* [What you are asked to do]
After locating "Screen dimensions: 441x225", return its line and all lines that follow through the end of the listing below, exactly; leave out pictures.

──────── Data ────────

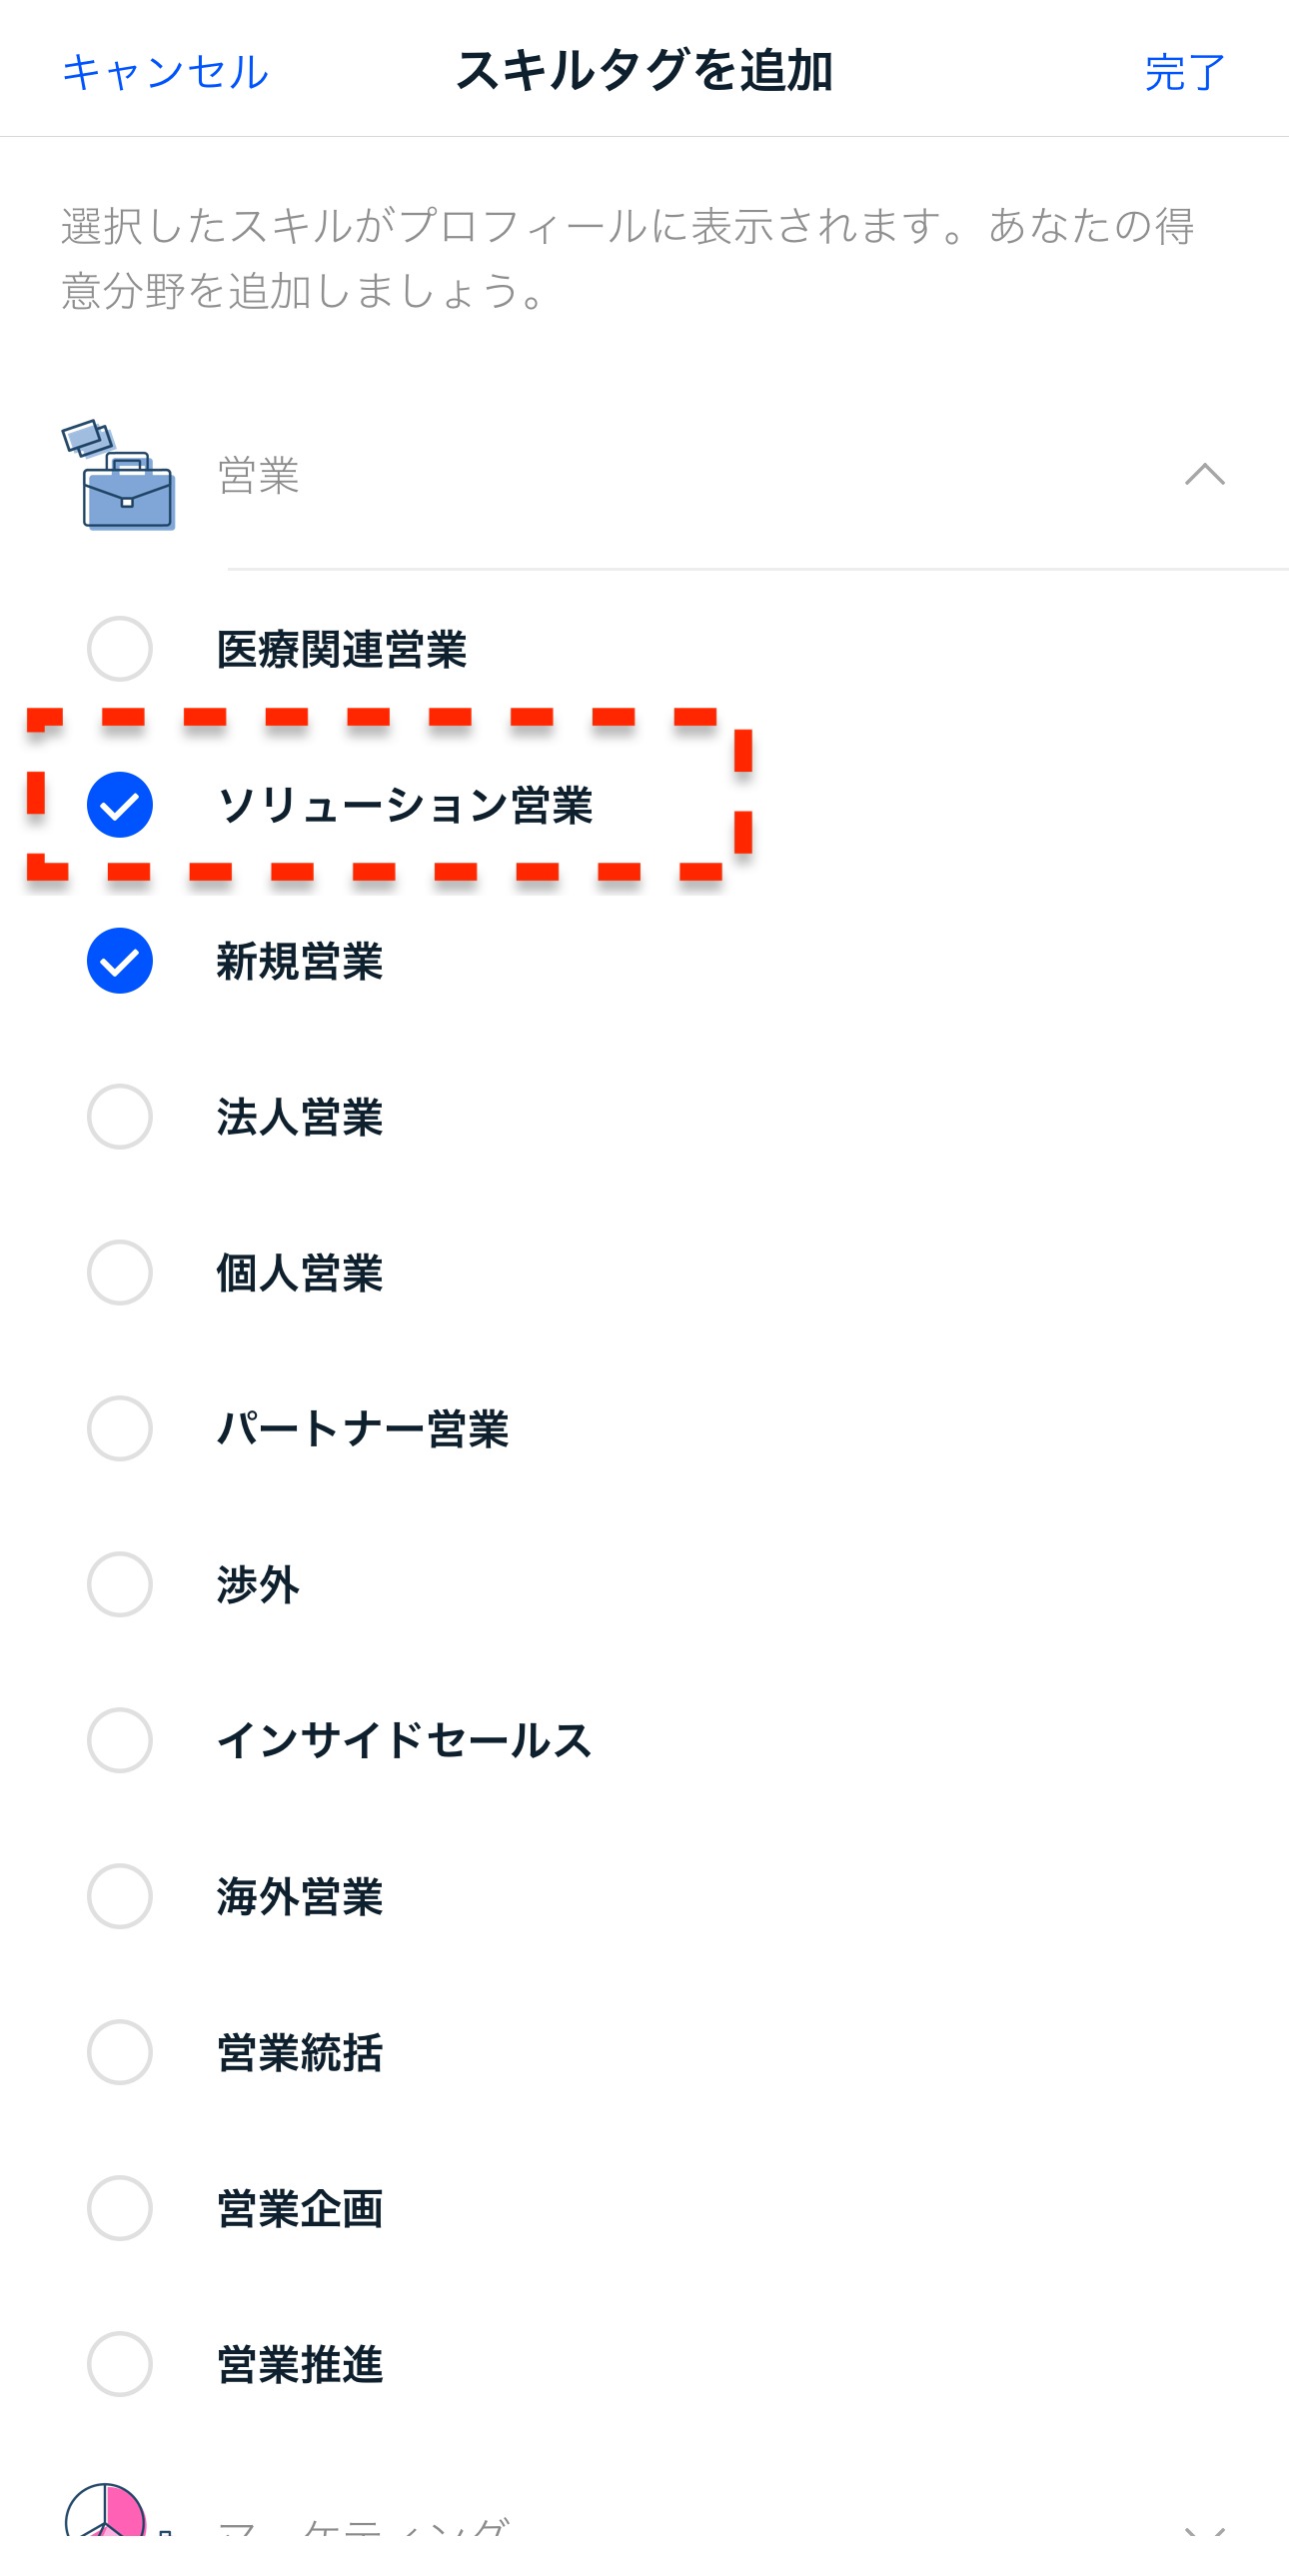Collapse the 営業 category chevron
Screen dimensions: 1289x2564
1204,475
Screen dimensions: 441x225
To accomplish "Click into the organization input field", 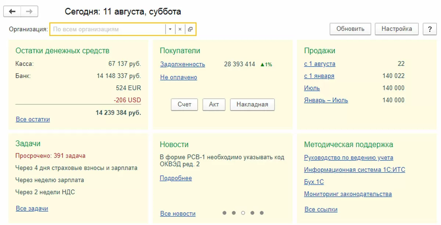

────────

* [Output of the task]
Screen dimensions: 441x225
To accomplish "Click into the organization input field", 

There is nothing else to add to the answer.